Interview with the maintenance supervisor on February 14, 2024, at 9:35 a.m., confirmed the above deficiencies were not corrected.






 Plan of Correction - To be completed: 03/15/2024

The 7 doors within the TCU tower have been repaired. The 13 doors outside of the TCU tower, beyond the 2 hour separation remain a work in progress. PO has been issued to a qualified service Co, parts have been ordered and repairs are anticipated to be completed by March 15th.
The facility has a qualified third party vendor complete annual fire and smoke door inspections. Deficiencies are summarized, quotations for repair are sought and PO's issued. During the interim period between inspections the facility engineering department conducts annual safety and life safety inspections in which smoke and fire doors are inspected. Deficiencies identified by either process will be submitted to facility engineering as a work order request and tracked until completion is validated.

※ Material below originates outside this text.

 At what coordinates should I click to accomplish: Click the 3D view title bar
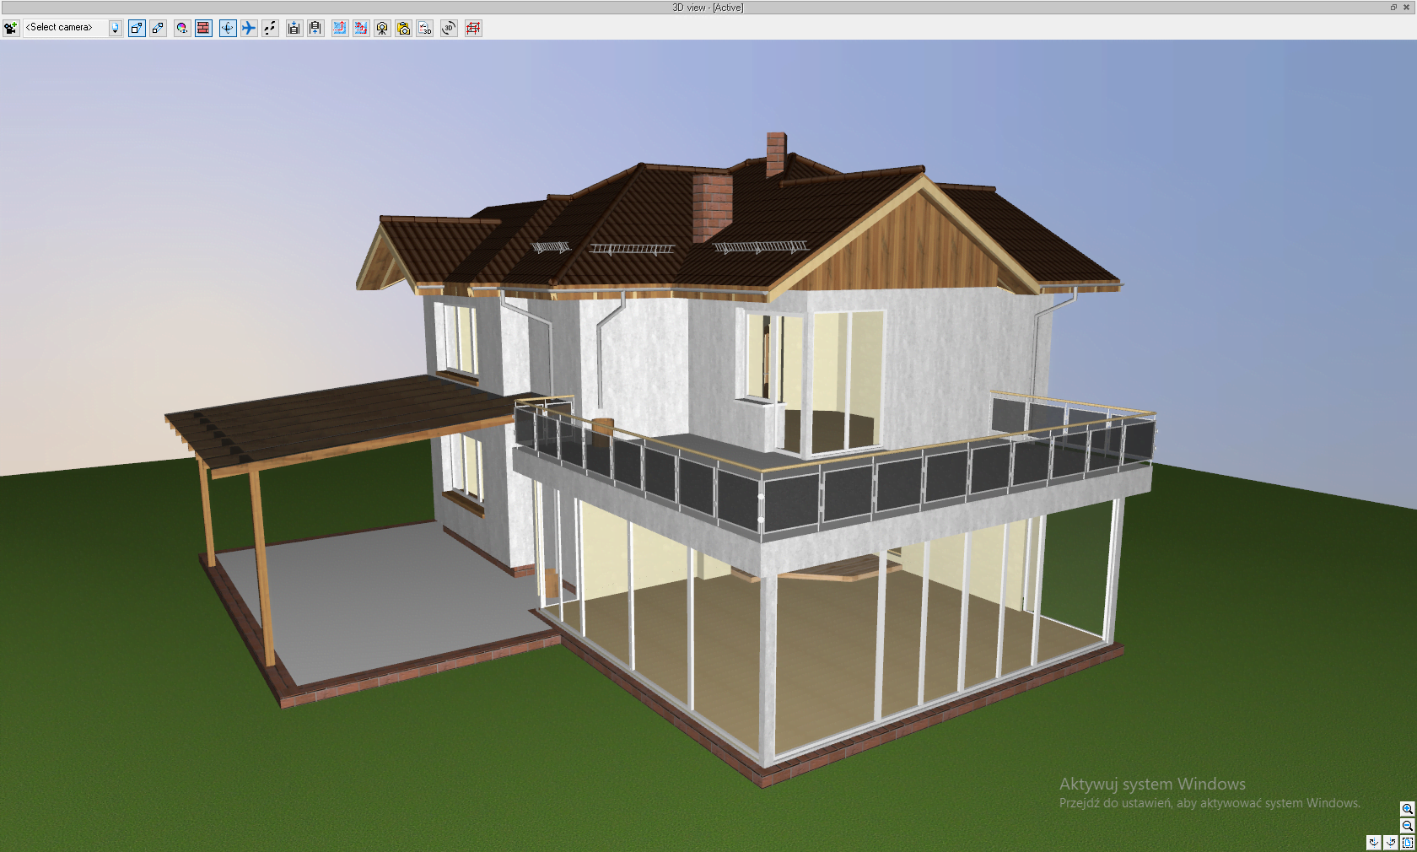(x=709, y=7)
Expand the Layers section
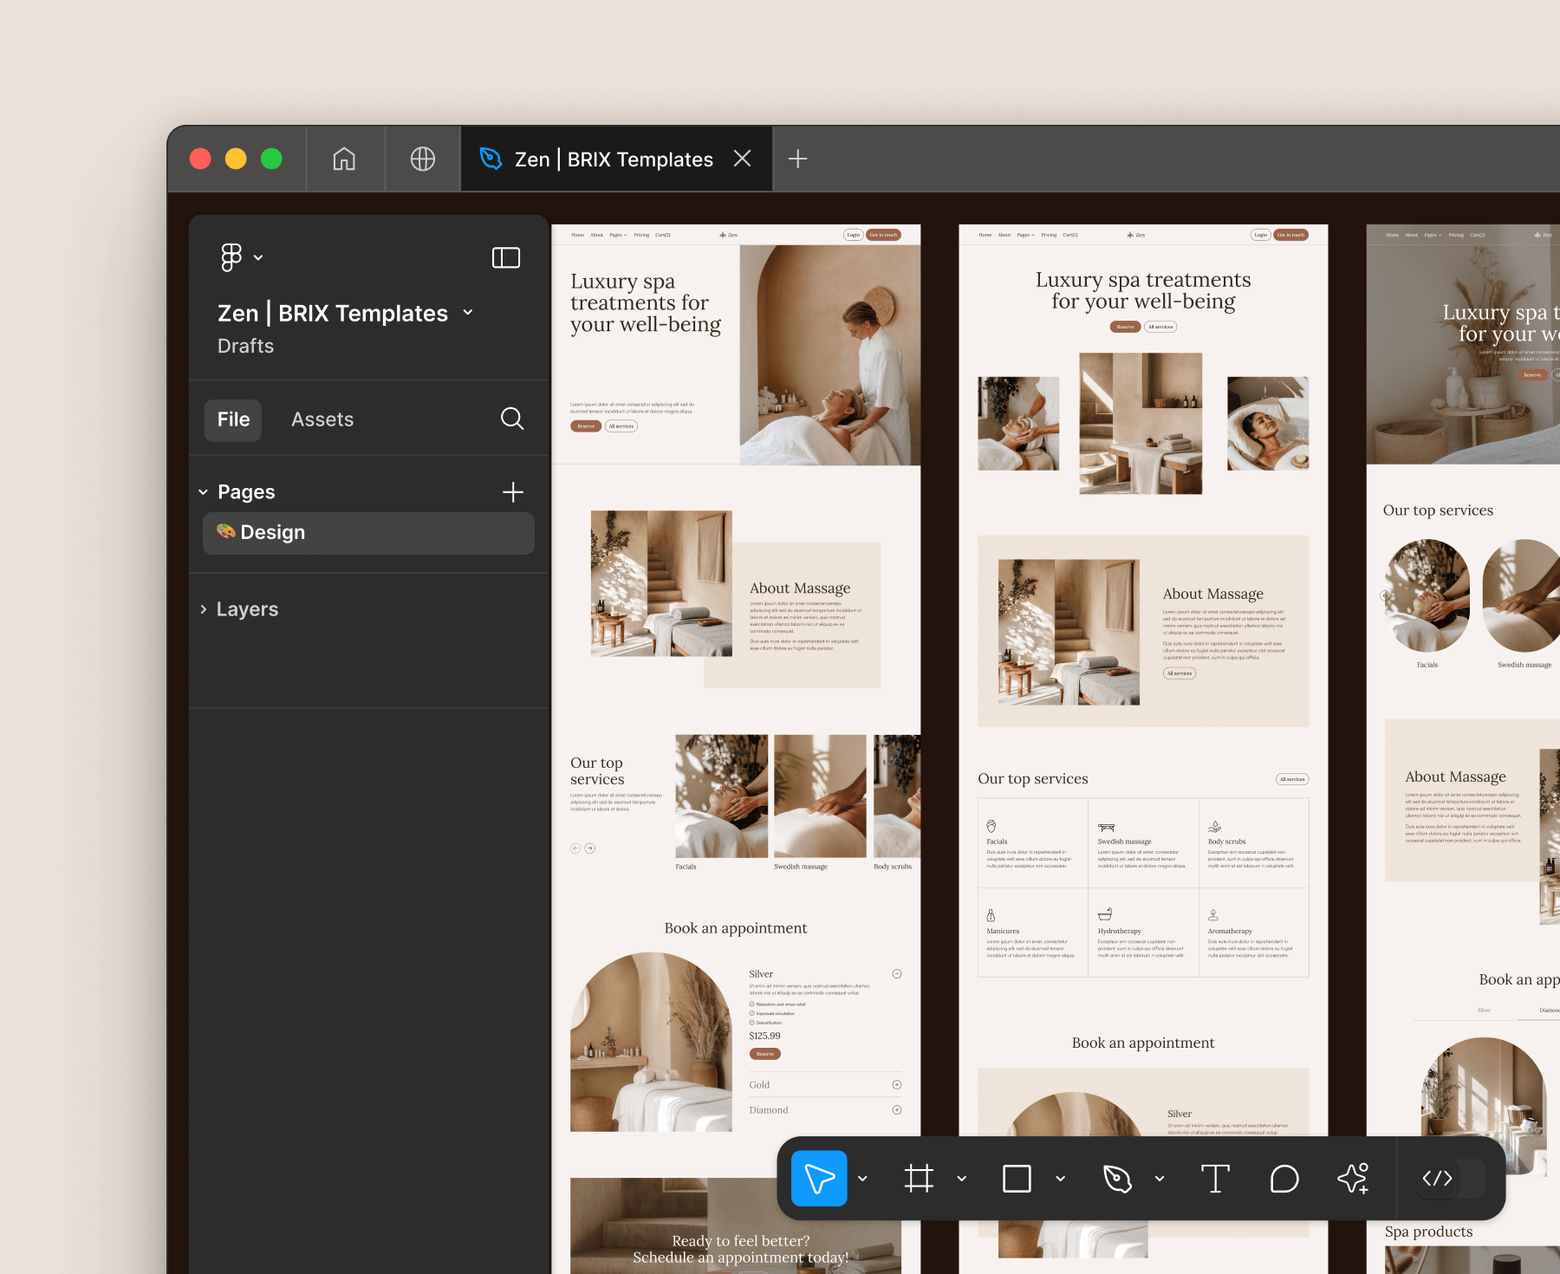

Systemic changes are not required as the facility has an excellent program in place. Our goal is to resolve any identified deficiency within 60 days. If deficiencies exceed the 60 day threshold depending on the severity of the deficiency the local fire department may be consulted.
All life safety deficiencies including doors are discussed at the facility environment of care committee. If trends are identified the committee will discuss, seek options and implement alternate measures as may be needed to reduce or eliminate future occurrences.